Sustainable Nebraska landscapes minimize high maintenance turfgrass areas, utilize plant material for shade, wind protection, erosion control and beauty, and use native/adapted plant species to save on maintenance costs. Native and adapted plants include those which:
- Are hardy to USDA hardiness zone 4 or 5 (depending on where you are located in the state.)
- Resist disease and insect pests to minimize pesticide use.
- Have deep root systems for maximum drought tolerance.
- Use existing soil fertility with low-input fertilizer applications.
- Tolerate Nebraska winters with periods of minimal snow cover, desiccating winds, temperature extremes, and winter warm spells.
Consider using all of the following types of plants in your acreage landscape
- Annuals for quick color and as a filler
- Perennials for long-term color
- Vines for twining and clinging interest
- Shrubs for outdoor family living space definition and environmental benefits
- Trees for shade,wind and snow protection, wildlife habitat, fruit and nut production, visual screening, and sound barriers
- Choose the right plant for the right place; sun-loving plants for areas that receive at least six hours of direct sunlight per day, shade-loving species for areas that are in shade most of the day, and plants that prefer wet conditions for lowland or poorly drained sites.
- Mulch beds with coarse organic mulch to reduce weeds, conserve soil moisture, and reduce soil temperature. Good choices include ground corncobs, wood chips, pine cones, bark nuggets, and tree trimmings. Consider pine needles as well, but obtain them from a fallen tree. Do not rake fallen needles out from under living trees.
- Position plants with the mature height and width in mind. This minimizes overplanting and costly plant removal.
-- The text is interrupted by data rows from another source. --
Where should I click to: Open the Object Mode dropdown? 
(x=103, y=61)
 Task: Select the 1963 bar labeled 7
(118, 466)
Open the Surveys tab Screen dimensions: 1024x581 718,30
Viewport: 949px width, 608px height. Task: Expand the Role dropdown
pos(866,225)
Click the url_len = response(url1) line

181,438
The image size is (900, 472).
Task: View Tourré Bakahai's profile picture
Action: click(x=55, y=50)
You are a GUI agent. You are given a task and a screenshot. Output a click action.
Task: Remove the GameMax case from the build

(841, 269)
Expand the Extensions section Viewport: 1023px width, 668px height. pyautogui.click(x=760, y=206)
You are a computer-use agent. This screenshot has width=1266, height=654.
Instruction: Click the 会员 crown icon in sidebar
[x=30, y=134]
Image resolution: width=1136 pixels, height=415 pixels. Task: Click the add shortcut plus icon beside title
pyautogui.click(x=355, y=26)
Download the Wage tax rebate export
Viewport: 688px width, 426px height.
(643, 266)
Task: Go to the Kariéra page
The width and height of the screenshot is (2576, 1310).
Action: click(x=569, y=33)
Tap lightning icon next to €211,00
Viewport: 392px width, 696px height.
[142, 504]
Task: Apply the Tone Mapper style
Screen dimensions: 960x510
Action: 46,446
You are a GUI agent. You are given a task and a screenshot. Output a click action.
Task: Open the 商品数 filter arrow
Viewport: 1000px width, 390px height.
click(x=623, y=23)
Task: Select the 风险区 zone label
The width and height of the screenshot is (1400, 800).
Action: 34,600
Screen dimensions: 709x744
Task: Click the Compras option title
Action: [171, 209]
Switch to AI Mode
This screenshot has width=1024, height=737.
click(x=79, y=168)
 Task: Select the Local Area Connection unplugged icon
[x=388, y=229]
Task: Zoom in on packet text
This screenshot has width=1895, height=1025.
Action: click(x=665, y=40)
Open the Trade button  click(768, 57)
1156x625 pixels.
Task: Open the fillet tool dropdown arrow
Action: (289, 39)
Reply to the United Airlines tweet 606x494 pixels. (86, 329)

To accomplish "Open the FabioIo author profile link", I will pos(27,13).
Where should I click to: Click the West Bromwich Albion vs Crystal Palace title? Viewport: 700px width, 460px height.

- Choose water-efficient plants to lessen the need for irrigation and decrease the chance of erosion, runoff, and nonpoint source pollution. The Nebraska Statewide Arboretum web site is a good source for this information.
- Incorporate organic matter such as compost or aged manure into the upper 6 inches of soil to loosen clay soil, increase water-holding capacity of sandy soils, make soil easier to till, and provide nutrients. In following years, topdress with 2 inches or so and simply fork it in. Creating your own compost is easy.